Sally Russell (nee Pike)

After leaving the College, I studied French at the University of Southampton and spent a year teaching English in Provins, a medieval town east of Paris. I went on to work at a small freight-forwarding company at Heathrow, which specialised in the jewellery & antique trades. I spent 5 years running around the airport, meeting busy jewellers, antique dealers and Sotheby’s experts, clearing them through customs as quickly as possible. That was followed by several years in Hatton Garden, working as a shipping manager for one of my old jewellery clients.


I left that job when pregnant with my first son, as it didn’t seem viable to commute to London with a small baby and not what we wanted as a family. We lived in Maidenhead at the time and moved back to Farnham in 1997, prior to the birth of our second son.


It was quite strange moving back to Farnham at that point in our lives! Despite having family and friends in the area, I felt like a newcomer again. We lived in Abbots Ride, a stone’s throw from the old FGGS & FGS. My youngest son ended up going to a creche in the old Home Economics room of the College and both boys went to South Farnham Junior School, the former FGGS. I finally managed to walk in the Quad, a bone of contention of mine since we left in 1973, as only 6th formers had that privilege! Later on, I had a business teaching French and used our old 4S form-room/maths room in the Old Building for an after-school club – full circle!


Fast forward on to 2008 after a happy time looking after 2 boys, helping with my husband’s business and playing a lot of tennis at the Bourne Club, we had a major change in our lives and moved to Sweden. Having spent many years as an IT consultant in the telecoms business, my husband took a contract with Ericsson in Lund, an old university and cathedral city in southern Sweden. It was quite a leap of faith, but we were able to enrol our children in the local (free) international school and we settled in Helsingborg, just 4 km across the Öresund Strait from Denmark, where Hamlet’s Castle sits next to the harbour in Helsingör (Elsinore).


We’re still here and enjoying the Swedish way of life. It’s much calmer than the UK – the population only passed the 10 million mark in the last few years and the country is huge – and I enjoy the Scandinavian sense of respect for others, gender equality and support for families. Quality of life and work/life balance are high on the agenda, along with a love of nature and traditional festivities. Midsummer and crayfish parties have their own rituals, along with drinking songs and vast quantities of snapps. There is quite a prudish attitude to alcohol for the most part (we can only buy beer over 3.5% and all other alcohol from the state-run liquor store) and parents can be prosecuted if their under-age children drink at home, but all that disappears at party-time or on holidays!
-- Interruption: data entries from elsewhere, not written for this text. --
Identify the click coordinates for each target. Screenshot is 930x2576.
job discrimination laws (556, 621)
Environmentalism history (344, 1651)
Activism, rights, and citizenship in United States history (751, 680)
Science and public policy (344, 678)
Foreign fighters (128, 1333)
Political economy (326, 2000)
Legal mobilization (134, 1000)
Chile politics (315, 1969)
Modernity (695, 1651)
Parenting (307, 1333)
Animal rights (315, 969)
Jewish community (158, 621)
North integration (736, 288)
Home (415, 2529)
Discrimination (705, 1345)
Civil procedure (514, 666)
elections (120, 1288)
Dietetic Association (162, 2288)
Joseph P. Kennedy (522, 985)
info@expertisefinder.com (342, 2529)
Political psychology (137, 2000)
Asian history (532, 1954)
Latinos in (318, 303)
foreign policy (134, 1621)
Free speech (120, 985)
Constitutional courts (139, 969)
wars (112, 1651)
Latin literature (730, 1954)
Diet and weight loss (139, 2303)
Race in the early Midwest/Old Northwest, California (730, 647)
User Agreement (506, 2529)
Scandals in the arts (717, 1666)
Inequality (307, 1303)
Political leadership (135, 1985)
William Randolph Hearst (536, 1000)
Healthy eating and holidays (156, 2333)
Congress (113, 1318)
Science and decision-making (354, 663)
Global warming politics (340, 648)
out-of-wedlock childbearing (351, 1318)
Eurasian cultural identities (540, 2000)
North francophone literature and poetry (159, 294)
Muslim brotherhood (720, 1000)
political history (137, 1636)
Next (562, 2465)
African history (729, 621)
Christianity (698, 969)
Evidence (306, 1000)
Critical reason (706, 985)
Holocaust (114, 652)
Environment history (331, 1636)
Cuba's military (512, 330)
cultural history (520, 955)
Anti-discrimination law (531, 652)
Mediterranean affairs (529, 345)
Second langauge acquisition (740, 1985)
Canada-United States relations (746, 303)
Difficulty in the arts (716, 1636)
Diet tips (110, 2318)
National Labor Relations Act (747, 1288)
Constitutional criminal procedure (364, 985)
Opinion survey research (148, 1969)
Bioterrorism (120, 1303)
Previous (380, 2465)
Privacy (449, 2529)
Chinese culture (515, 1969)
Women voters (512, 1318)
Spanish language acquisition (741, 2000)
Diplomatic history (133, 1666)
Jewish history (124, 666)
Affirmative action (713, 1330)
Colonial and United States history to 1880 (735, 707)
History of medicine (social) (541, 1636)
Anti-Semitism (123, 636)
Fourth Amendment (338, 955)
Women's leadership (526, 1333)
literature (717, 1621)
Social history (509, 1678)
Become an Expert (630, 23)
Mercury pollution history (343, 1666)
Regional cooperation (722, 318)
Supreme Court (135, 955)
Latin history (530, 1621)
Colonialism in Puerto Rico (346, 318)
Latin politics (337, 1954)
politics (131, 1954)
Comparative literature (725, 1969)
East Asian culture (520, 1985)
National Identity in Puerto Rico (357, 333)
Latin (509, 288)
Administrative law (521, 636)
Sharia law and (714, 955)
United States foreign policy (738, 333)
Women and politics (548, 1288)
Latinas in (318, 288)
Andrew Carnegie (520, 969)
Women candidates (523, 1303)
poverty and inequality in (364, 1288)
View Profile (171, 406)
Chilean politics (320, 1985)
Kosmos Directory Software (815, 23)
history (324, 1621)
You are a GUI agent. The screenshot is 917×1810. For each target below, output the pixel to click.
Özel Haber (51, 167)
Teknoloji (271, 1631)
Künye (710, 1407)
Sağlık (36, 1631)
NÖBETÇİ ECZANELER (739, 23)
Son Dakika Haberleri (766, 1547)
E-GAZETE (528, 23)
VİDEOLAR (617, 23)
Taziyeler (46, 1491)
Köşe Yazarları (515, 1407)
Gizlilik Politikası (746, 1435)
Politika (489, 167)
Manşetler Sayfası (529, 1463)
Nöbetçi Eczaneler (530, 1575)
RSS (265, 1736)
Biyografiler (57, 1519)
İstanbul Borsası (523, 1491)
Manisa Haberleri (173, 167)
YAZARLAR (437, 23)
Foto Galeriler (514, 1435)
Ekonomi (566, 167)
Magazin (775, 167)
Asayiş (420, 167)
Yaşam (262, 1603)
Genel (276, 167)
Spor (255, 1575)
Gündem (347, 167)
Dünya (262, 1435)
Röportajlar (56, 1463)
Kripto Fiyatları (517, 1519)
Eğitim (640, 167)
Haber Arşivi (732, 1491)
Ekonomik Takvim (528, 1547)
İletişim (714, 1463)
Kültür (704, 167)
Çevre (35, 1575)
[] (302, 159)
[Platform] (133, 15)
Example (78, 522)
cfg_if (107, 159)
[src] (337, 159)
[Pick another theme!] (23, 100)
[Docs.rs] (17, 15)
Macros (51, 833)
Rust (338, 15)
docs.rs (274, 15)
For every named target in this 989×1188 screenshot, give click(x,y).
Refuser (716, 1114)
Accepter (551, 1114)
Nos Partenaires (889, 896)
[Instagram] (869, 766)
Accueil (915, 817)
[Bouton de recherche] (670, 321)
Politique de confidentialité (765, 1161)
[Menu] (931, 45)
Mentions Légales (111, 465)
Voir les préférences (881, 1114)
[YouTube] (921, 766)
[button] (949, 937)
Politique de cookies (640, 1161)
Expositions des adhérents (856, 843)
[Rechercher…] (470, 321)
After several years of involvement at the International School of Helsingborg (Parent Rep, PTA Chair, School Librarian, substitute teacher, etc), I have found my own niche by setting up a network for English-speaking internationals living in this area (www.hiconnections.eu), which is now funded by the local authorities. I had the opportunity to be part of an accelerator programme for social entrepreneurs in 2017 and as a result have had some interesting study visits and conferences in the Netherlands and Estonia, as well as closer to home. Social innovation, sustainability and finding ways of bringing people together have become my new raison d’être and keep me motivated!


I’m still in touch with several old school friends and have many happy memories from our time at school. Thanks for asking me to write this little blurb and best wishes to “everyone who knows me”!